항목 위치 기록:
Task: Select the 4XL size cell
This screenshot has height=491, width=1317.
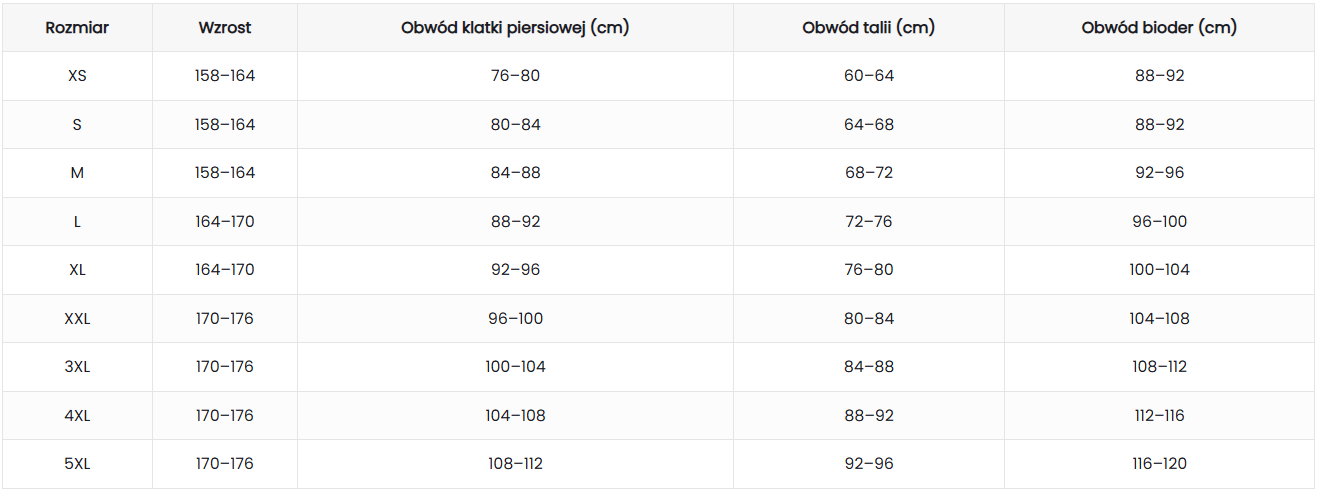Action: [x=77, y=416]
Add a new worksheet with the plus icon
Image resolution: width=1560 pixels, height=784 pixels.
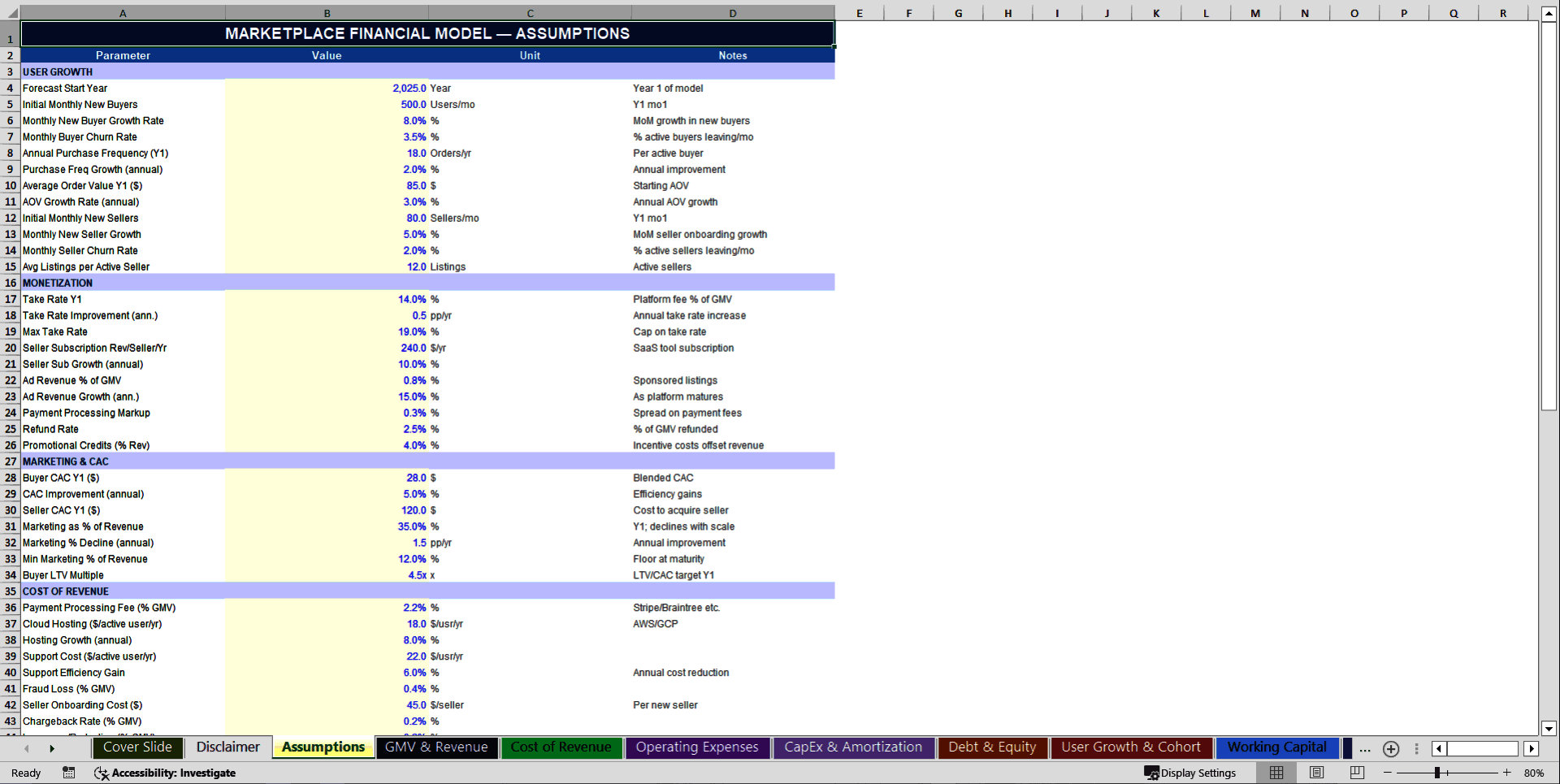coord(1390,749)

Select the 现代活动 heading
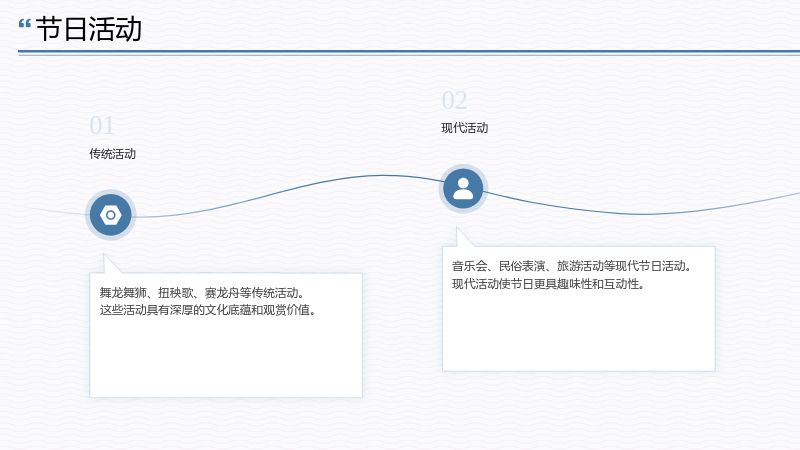pos(464,128)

* [주어진 문제]
위 목록 전체를 "입력"과 "출력" 두 열의 CSV로 정리하되, 항목마다 한 행을 두고 입력 열에는 텍스트를, 출력 열에는 그 답을 각각 큰따옴표로 감싼 한 필드에 줄바꿈은 공백으로 바꿔 넣으세요. 그림은 결과에서 빼 주세요.

* [풀이된 연습]
입력,출력
"Task: Select the 4XL size cell This screenshot has height=491, width=1317.","Action: [x=77, y=416]"
"Add a new worksheet with the plus icon Image resolution: width=1560 pixels, height=784 pixels.","coord(1390,749)"
"Select the 现代活动 heading","pos(464,128)"